ところがyahooやgooなどでの配信ニュースだけを見ていては読めない、
同日付・朝日新聞デジタル会員向けの記事には上記引用部分のあとに妙な事が書いてあります。
即ち、
「産地が誤表示になった経緯を巡っては、関係者の間で説明が食い違っている」
「京都西川は『卸売会社が(京都西川の)社員を脅してドイツ産の下げ札を取り寄せてつけた』と説明する」
「卸売会社は『京都西川の社員が自らドイツ産の札を付けた。
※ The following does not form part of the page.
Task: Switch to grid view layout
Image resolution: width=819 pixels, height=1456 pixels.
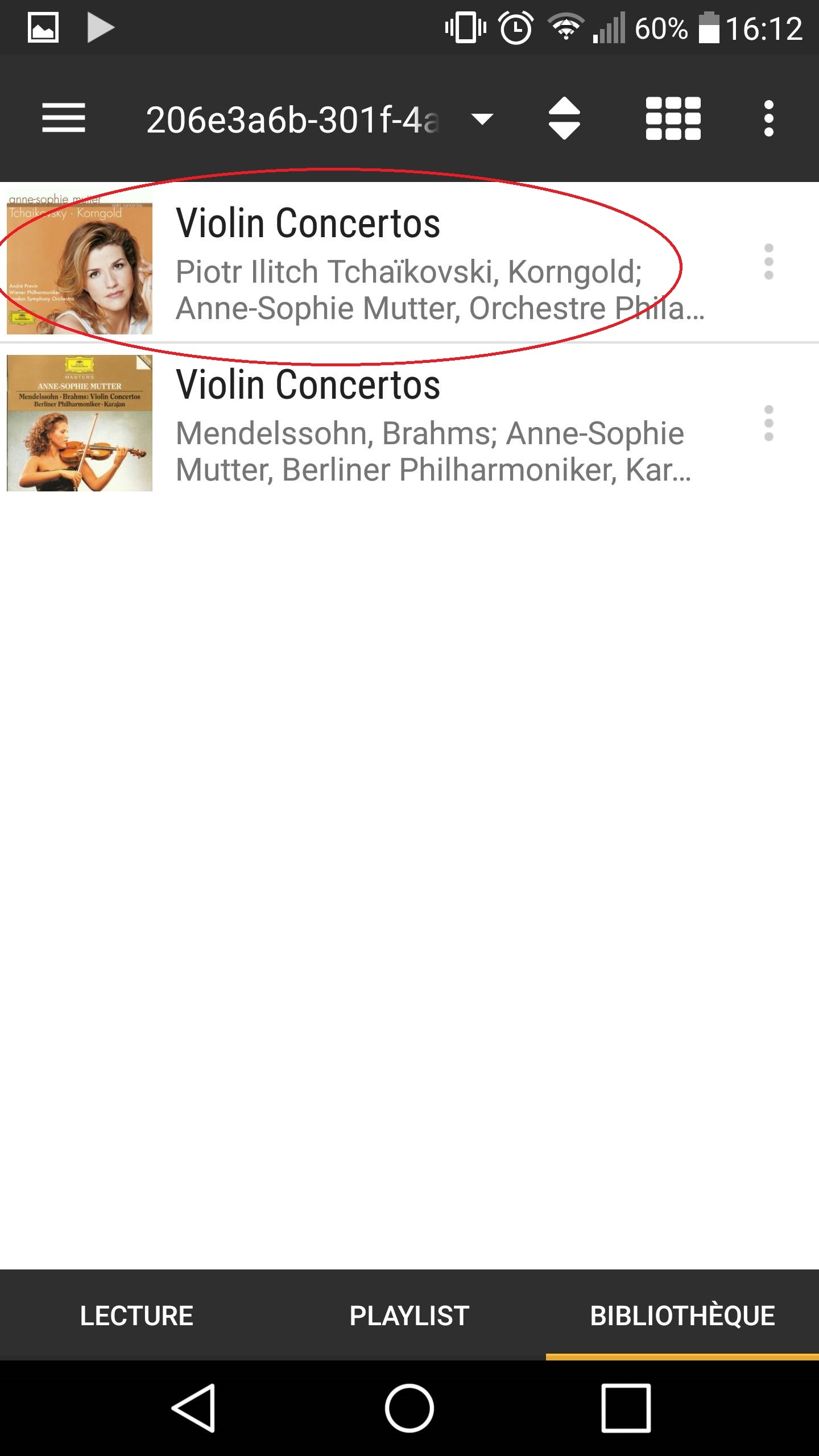Action: pyautogui.click(x=673, y=118)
』」
「『3年前から両社に回収を要請しており、偽装を指摘した当社に責任転嫁』『言語道断』と反論している」
とあります。
ズブズブな有様が思い浮かびますね。
脅すという言葉が出てくるのにも驚きです。
羽毛ふとんは品質表示タグ裏面に羽毛の産地・品種を縫いこんでいない場合、
今回の様に下げ札(商品に吊り下げられている紙の証明書)に瑕疵があれば、
即ちそれが御旗になってしまうという実情があり、
やろうと思えば色々な事をやってしまう事も不可能ではない訳です。
今回のケースが実際にどうであったのかは分かりませんが、
朝日新聞にここまで書かれた以上は、
事実ならば告知を充実させるべきだし、事実で無いならば告知で反論すべきです。
また朝日新聞も、元々の商品価値を吊り上げる様な販売行為であったのか、
つまり偽装という言葉に踏み込んで報道したからには、
どういった悪質性のある製造・卸売・販売であったのか、
当時の店頭状況に関するものだけでも続報が欲しいものです。
この報道は恐らくは内部リークによるものでしょうから、判明しているのではないかと思うのですが。
先ずは盆明けの続報を待ちたいと思います。
※追記(28/8/22)
八月十九日に京都西川の公式HPで情報が更新され、
誤表示のもととなった下げ札の画像が追加されました。
画像を見る限りではダウンパスポートの類ではなく、
当商品にはドイツ産ダウンが充填されている、などと書かれた説明札な様に見えます。
但し羽毛証明書でなかろうとも誤認を招くには十分とも思えます。
ところで八月二十一日時点で、
当該記事をheadlineの形で配信していた、
yahooとgooの両記事が削除されました。
その理由は明らかにされていませんが、今後の展開は引き続き注目されるところです。
本丸の朝日新聞の記事はまだ健在ですので、
この誤表示・偽装報道がどうなっていくのか、
これが誤報なら新聞に謝罪広告を掲載しなければならないと思いますし、
根拠があるのであれば業者側はもっと踏み込んだ告知が必要になりますから、
関心を持って見つめていきたいと思います。
※なお、京都西川とL社では、
誤表示のあった羽毛合掛けふとんについてのお問い合わせ窓口が開設されています。
冒頭の画像は当該羽毛合掛けふとんのタグです。品番にご注目ください。
画像は京都西川様のHPより転載させていただきました。